- **GIVEN INSTRUCTION**
Give the items below as a numbered list, leaving out any blank lines.
>> Begin DATA EXTRACT
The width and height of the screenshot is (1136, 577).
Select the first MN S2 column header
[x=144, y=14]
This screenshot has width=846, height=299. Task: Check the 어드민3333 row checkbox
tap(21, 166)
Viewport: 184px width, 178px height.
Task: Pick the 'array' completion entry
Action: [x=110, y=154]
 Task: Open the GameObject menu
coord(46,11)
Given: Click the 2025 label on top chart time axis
>> End DATA EXTRACT
- **TASK OUTPUT**
1. The width and height of the screenshot is (1136, 577).
2. Select the first MN S2 column header
3. [x=144, y=14]
4. This screenshot has width=846, height=299. Task: Check the 어드민3333 row checkbox
5. tap(21, 166)
6. Viewport: 184px width, 178px height.
7. Task: Pick the 'array' completion entry
8. Action: [x=110, y=154]
9.  Task: Open the GameObject menu
10. coord(46,11)
11. Given: Click the 2025 label on top chart time axis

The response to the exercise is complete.